Não demorou a construir uma casa no sítio onde moramos. Não onde ele nasceu. O Sítio Prensa, símbolo físico, material da origem da família Cartaxo, foi onde veio ao mundo, em 1933. A seca de 1932 forçou meu pai a lá abrigar-se, na casa encostada ao açude construído no tempo do patriarca da família, o português Joaquim Antônio do Couto Cartaxo. Na a cegonha também chegou com Teca, em 1935. Pois bem, entre o centenário pé de tamarindo, com ninhos e cantos de bem-te-vis, rolinha, sabiás, e a casa toda avarandada de nosso pai, Tantino acomodou seu tugúrio, cercada de árvores, quase sempre carregadas de frutos de época.
Casas de poetas, pode acreditar.
Memória excepcional, Tantino costumava recitar, corrige aqui, melhora ali, troca a rima, só então pegava o lápis ou, tempos depois, abria o computador para catar milho.

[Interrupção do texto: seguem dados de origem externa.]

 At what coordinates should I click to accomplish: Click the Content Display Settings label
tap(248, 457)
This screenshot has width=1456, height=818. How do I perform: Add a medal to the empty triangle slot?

Às vezes, deitado na rede deixava vazar os sentimentos balbuciando rimas, refazendo versos. Não fazia concessão aos modernismos… Semana da Arte de São Paulo? E daí? Seu apego à rima e à métrica era quase doentio. Devia ser o espírito parnasiano do pai, que sempre povoou a Vila Isabel, do qual eu escapei por milagre, ainda hoje um mistério para mim! Não é sem razão que, na Academia Cajazeirense de Artes e Letras, Constantino Cartaxo ocupa a Cadeira nº 10, cujo Patrono é o poeta Cristiano Cartaxo Rolim.
No refúgio caseiro, Elita e Tantino tiveram quatro filhos. Duas mulheres e dois homens. Charmênia, Júnior, Giovanni e Charlênia. Meio a meio. Igual aos nossos pais, que botaram no mundo seis homens e seis mulheres! A família de meu irmão se completa com sete netos e netas e sete bisnetas e bisnetos. Sete?
Tantino habituou-se a vê-los, reunidos, na casa construída no Condomínio Parque Verde, em João Pessoa, para onde rumou de malas e poemas nestes últimos anos de vida. Na verdade, lá estava o físico, o corpo, a matéria. A alma, não. A alma nunca deixou Cajazeiras. Disso eu tenho certeza absoluta, até por sentimento próprio. Ali se despediu em clima de serenidade, refletido nas palavras da neta, a linda Thaís, escritas no grupo Família, ontem à noite, dia 18 de novembro de 2025:
Boa noite família! Vovô Tantino descansou agora, às 22:10.
Foi tranquilo. Acabou o sofrimento dele.